Yas mengacak rambut bocah itu, dan menanyakan namanya.

Namaku Willy, kak Yasmin.” Masih dengan cengiran gigi ompongnya. Bocah itu kemudian mengeluarkan potongan kertas dengan tulisan beberapa kata. Potongan kertas itu langsung diletakkan ke tangan Yasmin,

“Jangan lupa ya, Kak.” Sedetik kemudian bocah itu berbalik dan berlari ke dalam kerumunan. Yasmin belum sempat mengatakan terimakasih, bahkan dia masih keheranan dengan potongan kertas di tangannya, tapi bocah dengan ransel biru itu cepat sekali menjauh. Ransel biru? Bukankah itu ransel biru yang bagus dan mahal, paling tidak untuk ukuran seorang anak Panti?

Dari kejauhan Yas meneliti, ada tulisan dengan bordiran biru di bagian kantung belakang tasnya: William Anantha Rachel. Ketika Yasmin masih berkutat dengan rasa herannya, ransel itu menghilang di balik kerumunan anak-anak yang lain.
 
***

“Secepat itu?”

“Apa?”

“Secepat itu kamu menghapal kalimat kunci dari anggota terakhirmu? Bahkan dia baru kembali dari pintu tanya empatnya dengan ‘babak belur’.” Tian tertawa
Yasmin menoleh ke belakang, anak yang dimaksud Tian berdiri dengan wajah bingung. Tian benar, bahkan anak itu baru menceritakan betapa sulit dia mengingat kalimat kunci, hingga penjaga pintu tanya empat akhirnya berbelas kasihan dan mengajarinya. Kemudian Yasmin dengan penuh percaya diri menggenggam pundaknya dan berkata,  

Tenang dik, sekarang kamu nggak perlu capek-capek kasih tau kalimat kuncinya. Karena kakak sudah hapal.” Kemudian Yasmin melesat ke pintu tanya terakhir dengan tekad sangat bulat.

“Aku menghapalnya di luar kepala.”  Kata Yas meyakinkan. Tian menaikkan alisnya tanda sangsi. Lalu tanpa aba-aba Yasmin mengucapkan kalimat kunci yang telah ia dapatkan dari bocah bermata bening tadi, tentu saja dengan ritme cepat saking hapalnya.

“Di malam ketika rembulan menjadi lentera paling terang, Langit timur memiliki cahayanya. Dari sana, genggam dunia dengan ribuan jendela berbaris rapi, sebuah telaga akan mampu merubahnya. Merubah dunia. Disana lah pertanyaan besarmu akan menggenap bersama jawaban.”

Hening beberapa saat...

“Bukan itu kalimat kuncinya, Yas.” Kata Tian akhirnya. Dahi Yas berkerut.

“Aku tau, yang tadi terlalu cepat, kan, kak? Aku ulangi, ya?
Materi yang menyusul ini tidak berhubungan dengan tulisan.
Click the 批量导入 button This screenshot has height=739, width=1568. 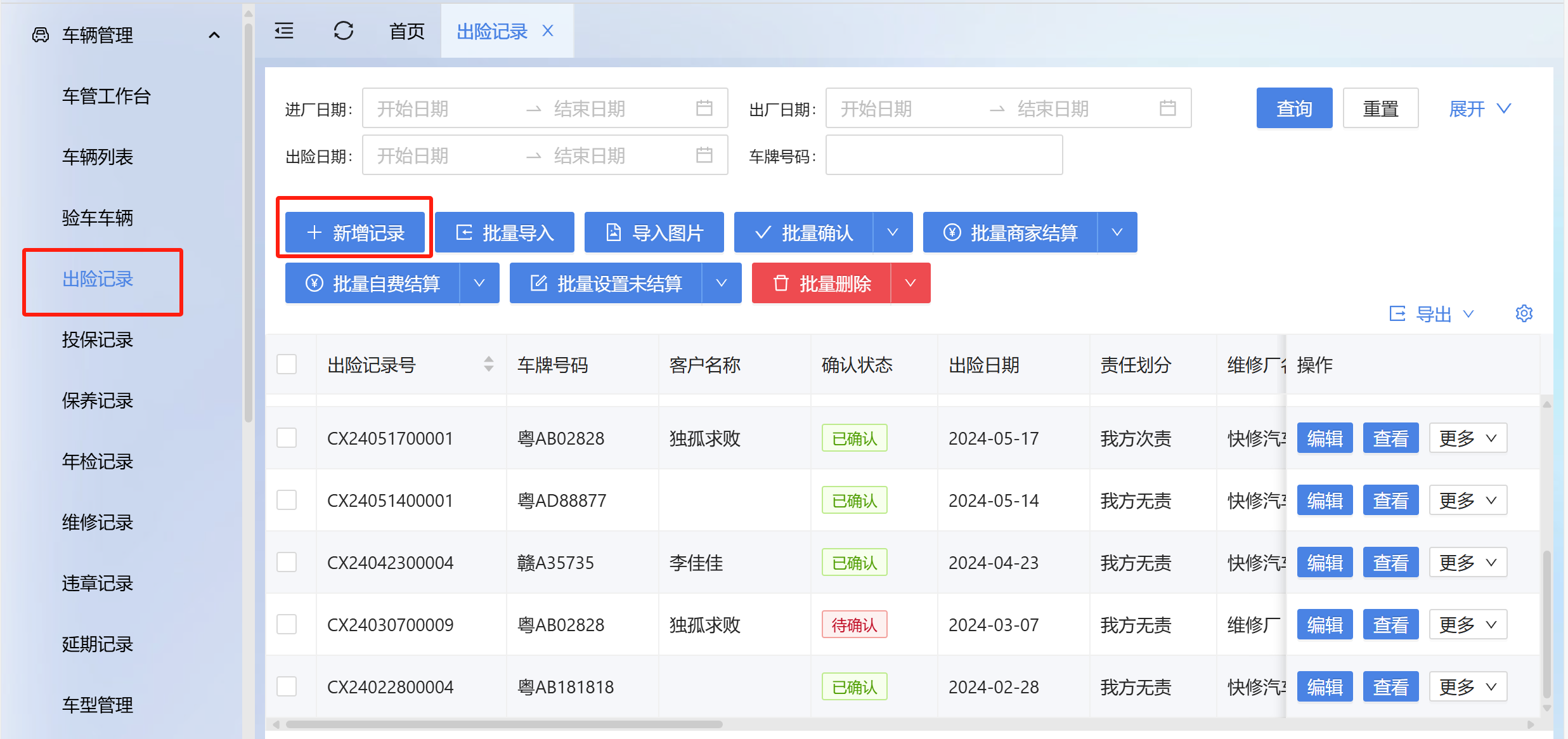point(504,233)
 Nggak perlu. Karena bukan itu kalimat kuncinya.” Wajah Tian berubah prihatin.   “Kamu dapat dari mana?” kali ini nada bicaranya menganalisa. Yas buru-buru menyapu pandangannya ke arah kerumunan adik-adik panti untuk mencari bocah beransel biru. “Kamu dikerjai, ya?”

“Nggak mungkin, Kak. Matanya jujur.”

“Siapa?”

“Bocah tadi.” Masih sibuk mencari-cari.

“Dapat bocoran kalimat kunci dari kelompok lain itu curang, Yas.” Yas berhenti mengedarkan pandangannya. Wajahnya sekarang menyesal.
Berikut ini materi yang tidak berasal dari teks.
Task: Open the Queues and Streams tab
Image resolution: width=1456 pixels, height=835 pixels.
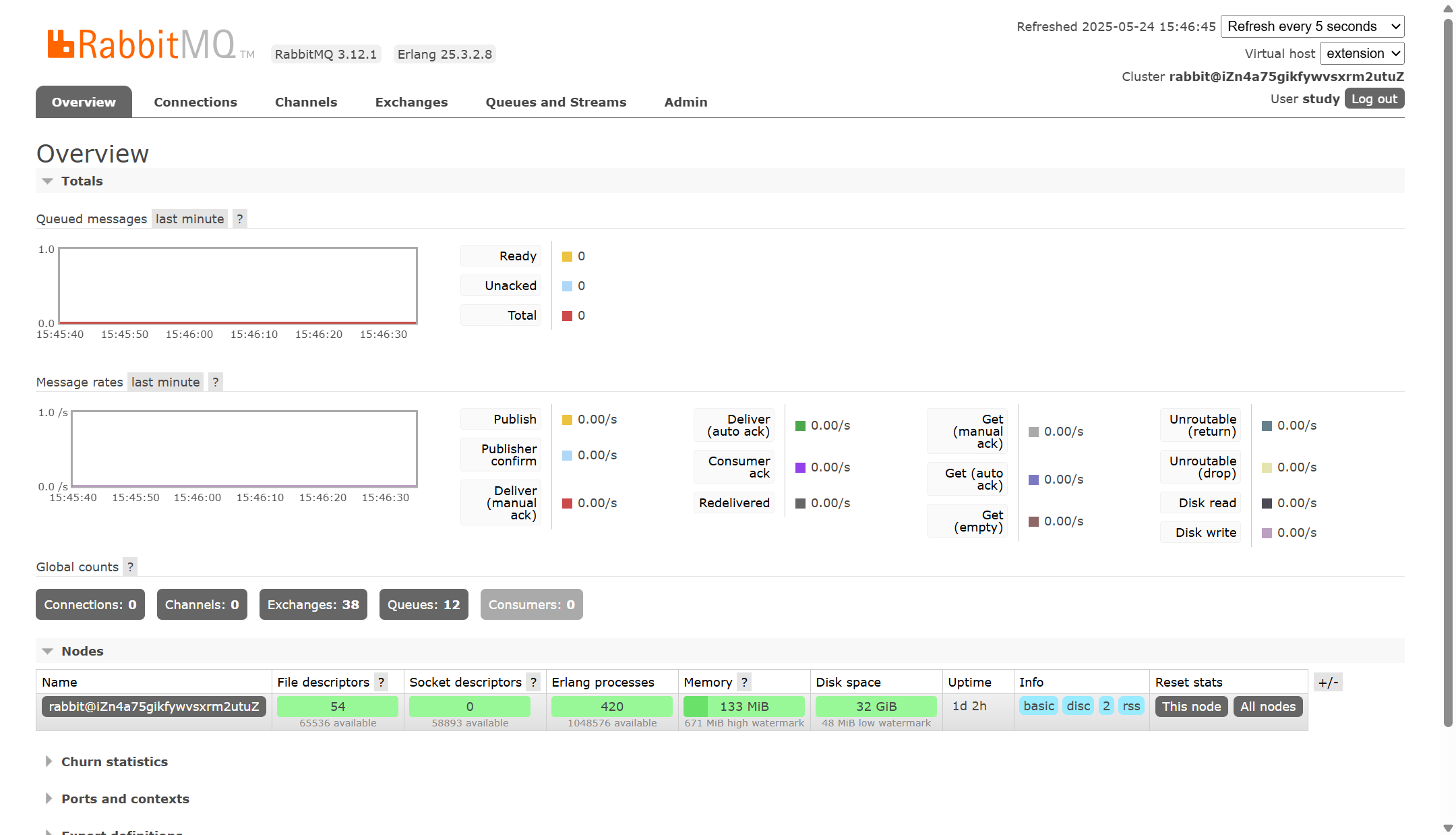Action: (555, 102)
Akhirnya Yasmin kembali ke kelompoknya dengan empat batang cokelat yang dibelinya di kios terdekat, juga sebuah puisi yang dibuatnya saat itu juga. Memang mudah bagi Yas dengan bakat menulisnya untuk membuat puisi, prosa, dongeng, dalam waktu singkat. Bakat menulisnya bahkan mengantarnya menjadi wakil ketua jurnalis kampus meski ia baru menginjak tahun kedua kuliah. Bakat luar biasa yang diturunkan dari ibunya.

Yasmin mendekati anggota kelompoknya dengan senyum ngeles, empat batang cokelat di genggaman, dan puisi berjudul ‘Kalah Berarti Menang’ yang dibuatnya mendadak. Semua itu akan membayar kekecewaan mereka terhadap kecerobohan yang kulakukan. Itu rencana Yas.